Thursday, July 10, 2008

For People Who Are Homeless

Tuesday I went to a meeting of pastors that was convened by Rich Lang to begin a dialogue about how churches could perhaps take the work on homelessness up a notch or two and maybe even fight for justice when they're not too busy making sandwiches. Lots of my favorite people were there. Rich joked that I was invited as an honorary pastor to talk about Real Change's Organizing Project, and offered to have everyone do a laying on of hands to seal the deal. He also offered to convene an exorcism if that might be more helpful.

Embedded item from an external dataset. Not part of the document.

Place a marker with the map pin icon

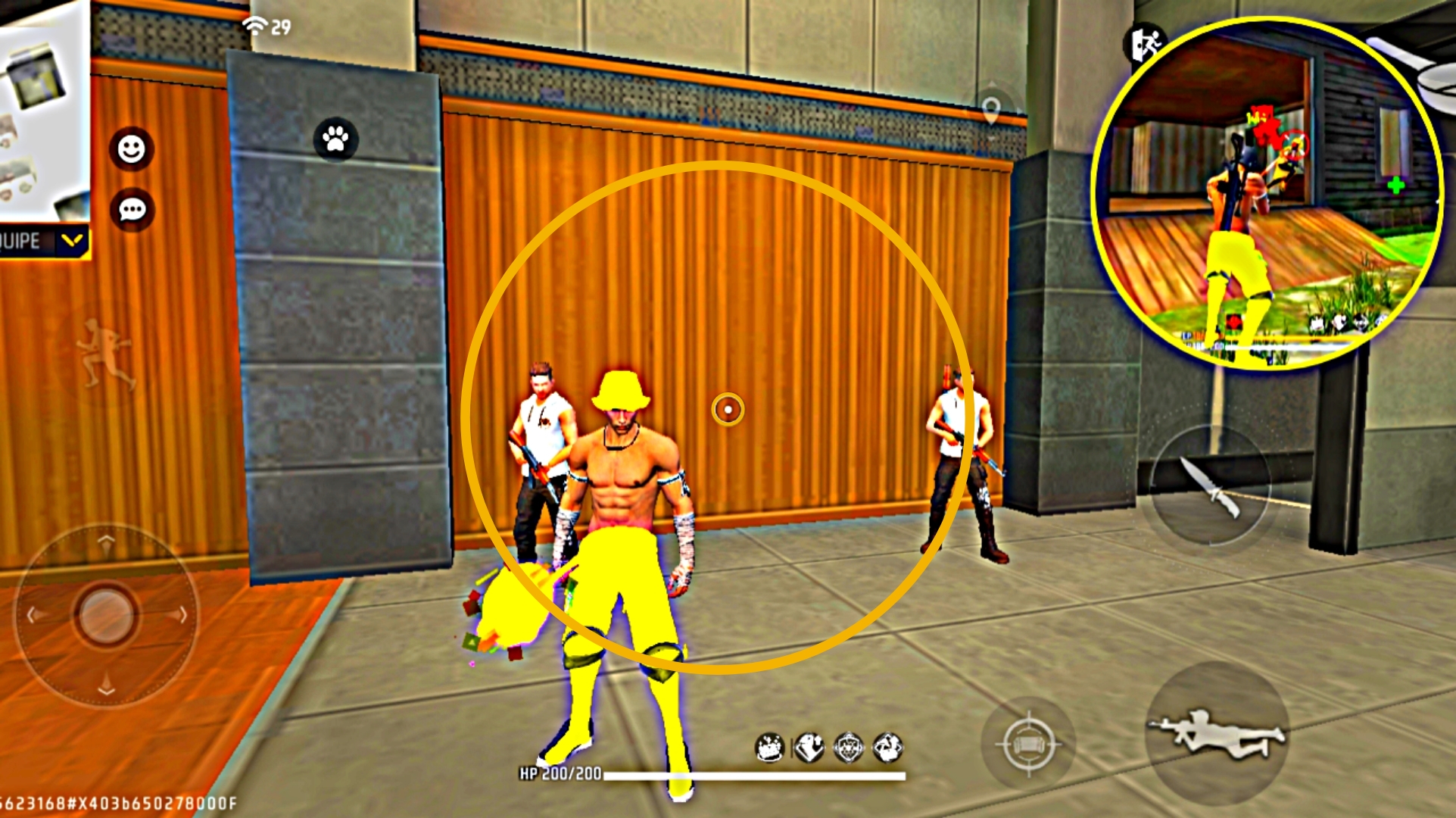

As an honorary pastor, I got to help read the closing prayer. It's from a radical minister in Atlanta named Eduard Loring, and appears in the collection Prayers For the New Social Awakening. I quite like it.
Hungry are we, Oh God of the oppressed, for justice.
Thirsty are we, O God of liberation, for human rights.
We come before you on this day-for-free.
Oh Creator,
That you are making
In the midst of the Empire's weapons
of mass distraction.

We come
to focus,
to commit,
to act,
to struggle,
to fight,
to love,
to shout as loud as we can,
to wage peace

for your abandoned ones
who wander the mean streets
with nowhere to go
in this nation at war
with Iraq, at itself.

You Companions of Compassion
who dearly love
beggars & prostitutes
children fighting rats under bridges,
starving mothers whose milk cannot nourish,
prisoners who sit in abandoned hell holes,
without the visits that your son commands.

You who
come to us in the stranger's guise as
drunks and addicts,
widows and orphans,
beggars in velvet,
mumblers and incoherent poets of your word of fire,
lost lawless lawyers whose bar code is: Out,
teachers who dared to tell the way the truth the life,
veterans who fought our war abroad,
& have no homes in their homeland (no security, no
patriots act for them.


You, Oh God of justice
cry out
like a woman alone in childbirth:

"Housing is a human right
Go tell it on the mountains
in the sanctuaries
on the streets
at the courthouse and the halls of congress,
House my People today,
I say,
In the fierce urgency of now.

Woe to you prosperity preachers,
Woe to you blind cruel police
who hurt and harm my unhoused.

Woe to those who own two houses while I sleep
in a barn.
Woe to the rich while I suffer from poverty.
Woe to the well-fed while I stand in a soup line.
Woe to those who cheer for tax cuts while
my people have nowhere to go but jail."

Help help help
us not simply to endure.
Grant us the strength to build the beloved community
on earth.
Carry on with love & struggle & sacrifice
on the streets.

Grant us dignity
as we build a destination of righteousness & justice,
of love & peace,
of equality and housing for all,
of human rights.

In the name of the one who lifted Dr. Martin
Luther King Jr.
to be the brightest light of this nation
As he followed in the footpath of Jesus the Human
One.
And as King confessed with his back against the wall:
"But amid all of this we have kept going with
the faith.
that as we struggle, God struggles with us
& that the arc of the moral universe, although long,
is bending toward justice."

In the names of
Abraham and Sarah,
Yahweh-Elohim,
Allah,
Jesus the Human One,
Harriett Tubman,
Malcolm & Martin

Amen.

1 comment:

Bruce from Accordion Noir said...

I always liked the story of the Open Door Community folks (Where Ed Loring works in Atlanta) working for public toilets. They blockaded city-hall bathrooms (on a few floors, but not all of them). They had toilets to sit on in the halls while barring the doors chanting, "Pee for free with dignity!"

People got real upset when they couldn't go to the bathroom where they wanted.